Learning to Attend On Essential Terms: An Enhanced Retriever-Reader Model for Open-domain Question Answering
This addresses the problem of improving evidence retrieval for complex questions in open-domain QA, representing an incremental advancement over existing methods.
The paper tackles the challenge of retrieving indirectly related evidence for complex open-domain questions by proposing a retriever-reader model that learns to attend on essential terms, achieving state-of-the-art performance on the AI2 Reasoning Challenge (ARC) dataset.

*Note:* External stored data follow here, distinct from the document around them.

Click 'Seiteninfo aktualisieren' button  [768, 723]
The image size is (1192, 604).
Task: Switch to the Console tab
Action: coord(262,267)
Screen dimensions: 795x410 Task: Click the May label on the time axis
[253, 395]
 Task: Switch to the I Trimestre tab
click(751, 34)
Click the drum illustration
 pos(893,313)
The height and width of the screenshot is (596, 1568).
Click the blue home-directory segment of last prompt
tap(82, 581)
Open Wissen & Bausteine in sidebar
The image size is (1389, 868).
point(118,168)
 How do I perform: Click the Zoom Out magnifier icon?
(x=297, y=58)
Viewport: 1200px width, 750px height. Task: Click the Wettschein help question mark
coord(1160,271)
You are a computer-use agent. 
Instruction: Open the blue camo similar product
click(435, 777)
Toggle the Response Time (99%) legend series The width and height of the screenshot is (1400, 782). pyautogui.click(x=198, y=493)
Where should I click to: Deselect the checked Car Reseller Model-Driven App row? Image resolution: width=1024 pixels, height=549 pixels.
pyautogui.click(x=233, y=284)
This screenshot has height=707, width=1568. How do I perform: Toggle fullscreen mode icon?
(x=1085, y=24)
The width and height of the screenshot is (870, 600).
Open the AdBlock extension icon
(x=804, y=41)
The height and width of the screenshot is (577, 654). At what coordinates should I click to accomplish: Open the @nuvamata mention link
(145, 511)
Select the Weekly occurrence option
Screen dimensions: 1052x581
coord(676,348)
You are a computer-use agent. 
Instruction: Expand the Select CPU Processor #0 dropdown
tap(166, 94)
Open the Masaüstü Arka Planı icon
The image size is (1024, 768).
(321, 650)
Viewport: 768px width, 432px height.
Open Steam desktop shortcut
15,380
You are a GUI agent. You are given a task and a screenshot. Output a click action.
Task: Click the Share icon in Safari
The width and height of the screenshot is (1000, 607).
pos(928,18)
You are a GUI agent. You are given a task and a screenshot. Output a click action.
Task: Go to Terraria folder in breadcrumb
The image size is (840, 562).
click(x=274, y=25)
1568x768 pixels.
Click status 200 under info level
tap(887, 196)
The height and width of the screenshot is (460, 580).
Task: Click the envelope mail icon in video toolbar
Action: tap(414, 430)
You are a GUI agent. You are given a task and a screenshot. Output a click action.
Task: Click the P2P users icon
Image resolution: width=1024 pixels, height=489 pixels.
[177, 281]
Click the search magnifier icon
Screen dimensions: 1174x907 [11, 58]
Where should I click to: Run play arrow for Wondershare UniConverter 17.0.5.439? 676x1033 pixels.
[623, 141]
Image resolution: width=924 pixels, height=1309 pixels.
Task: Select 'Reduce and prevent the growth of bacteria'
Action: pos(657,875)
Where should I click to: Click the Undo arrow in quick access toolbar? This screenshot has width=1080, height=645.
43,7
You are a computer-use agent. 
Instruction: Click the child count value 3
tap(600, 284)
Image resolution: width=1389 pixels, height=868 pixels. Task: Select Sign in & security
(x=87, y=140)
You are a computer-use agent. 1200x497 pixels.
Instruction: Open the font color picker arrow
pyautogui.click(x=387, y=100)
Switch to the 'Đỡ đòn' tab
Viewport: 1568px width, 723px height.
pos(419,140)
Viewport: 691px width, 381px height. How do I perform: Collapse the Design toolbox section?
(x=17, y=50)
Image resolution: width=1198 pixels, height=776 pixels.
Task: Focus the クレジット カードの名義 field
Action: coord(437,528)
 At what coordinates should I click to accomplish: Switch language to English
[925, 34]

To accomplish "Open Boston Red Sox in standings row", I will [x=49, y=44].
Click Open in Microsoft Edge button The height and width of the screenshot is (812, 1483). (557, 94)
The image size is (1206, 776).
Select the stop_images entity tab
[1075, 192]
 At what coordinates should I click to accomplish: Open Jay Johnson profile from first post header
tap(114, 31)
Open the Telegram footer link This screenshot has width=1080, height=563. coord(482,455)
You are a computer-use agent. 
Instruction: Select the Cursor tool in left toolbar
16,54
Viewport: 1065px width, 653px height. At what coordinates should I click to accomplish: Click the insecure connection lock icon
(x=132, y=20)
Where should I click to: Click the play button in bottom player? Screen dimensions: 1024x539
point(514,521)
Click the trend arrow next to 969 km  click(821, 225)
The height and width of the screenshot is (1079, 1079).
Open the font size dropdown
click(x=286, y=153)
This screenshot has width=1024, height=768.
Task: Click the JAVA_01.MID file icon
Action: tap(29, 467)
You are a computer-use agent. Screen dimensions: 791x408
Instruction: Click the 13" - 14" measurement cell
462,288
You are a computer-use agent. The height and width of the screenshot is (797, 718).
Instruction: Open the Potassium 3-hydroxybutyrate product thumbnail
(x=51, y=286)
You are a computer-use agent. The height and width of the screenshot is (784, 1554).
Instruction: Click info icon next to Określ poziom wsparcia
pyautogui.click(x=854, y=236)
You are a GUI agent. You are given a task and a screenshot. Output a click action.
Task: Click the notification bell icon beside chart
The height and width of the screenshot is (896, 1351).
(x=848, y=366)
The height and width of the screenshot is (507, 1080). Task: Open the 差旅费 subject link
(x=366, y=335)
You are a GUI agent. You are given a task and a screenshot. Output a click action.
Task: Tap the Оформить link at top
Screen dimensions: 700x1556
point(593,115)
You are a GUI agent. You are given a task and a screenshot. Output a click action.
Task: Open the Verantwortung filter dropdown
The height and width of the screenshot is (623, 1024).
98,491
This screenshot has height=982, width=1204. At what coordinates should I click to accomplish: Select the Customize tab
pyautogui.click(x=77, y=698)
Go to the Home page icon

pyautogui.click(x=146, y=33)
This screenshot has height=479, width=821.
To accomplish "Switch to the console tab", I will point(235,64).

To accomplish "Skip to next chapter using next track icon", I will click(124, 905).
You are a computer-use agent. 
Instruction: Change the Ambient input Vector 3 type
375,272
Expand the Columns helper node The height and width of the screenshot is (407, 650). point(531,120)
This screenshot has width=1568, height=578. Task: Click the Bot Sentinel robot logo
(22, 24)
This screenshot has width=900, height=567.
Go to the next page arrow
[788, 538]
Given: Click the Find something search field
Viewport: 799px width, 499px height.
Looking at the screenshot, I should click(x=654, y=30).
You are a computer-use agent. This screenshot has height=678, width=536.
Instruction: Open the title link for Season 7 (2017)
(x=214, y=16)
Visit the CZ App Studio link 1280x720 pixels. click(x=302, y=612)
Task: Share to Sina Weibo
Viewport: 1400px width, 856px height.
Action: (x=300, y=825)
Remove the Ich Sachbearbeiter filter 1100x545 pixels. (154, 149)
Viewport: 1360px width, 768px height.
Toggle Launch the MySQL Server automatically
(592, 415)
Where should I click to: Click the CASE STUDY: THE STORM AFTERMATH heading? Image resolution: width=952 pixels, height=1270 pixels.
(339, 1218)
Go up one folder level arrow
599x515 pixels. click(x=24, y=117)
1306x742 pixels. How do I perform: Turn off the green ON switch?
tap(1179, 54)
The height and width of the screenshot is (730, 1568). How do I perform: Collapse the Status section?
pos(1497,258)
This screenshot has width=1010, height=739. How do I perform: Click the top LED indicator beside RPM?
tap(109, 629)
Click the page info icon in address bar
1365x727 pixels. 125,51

Open-domain question answering remains a challenging task as it requires models that are capable of understanding questions and answers, collecting useful information, and reasoning over evidence. Previous work typically formulates this task as a reading comprehension or entailment problem given evidence retrieved from search engines. However, existing techniques struggle to retrieve indirectly related evidence when no directly related evidence is provided, especially for complex questions where it is hard to parse precisely what the question asks. In this paper we propose a retriever-reader model that learns to attend on essential terms during the question answering process. We build (1) an essential term selector which first identifies the most important words in a question, then reformulates the query and searches for related evidence; and (2) an enhanced reader that distinguishes between essential terms and distracting words to predict the answer. We evaluate our model on multiple open-domain multiple-choice QA datasets, notably performing at the level of the state-of-the-art on the AI2 Reasoning Challenge (ARC) dataset.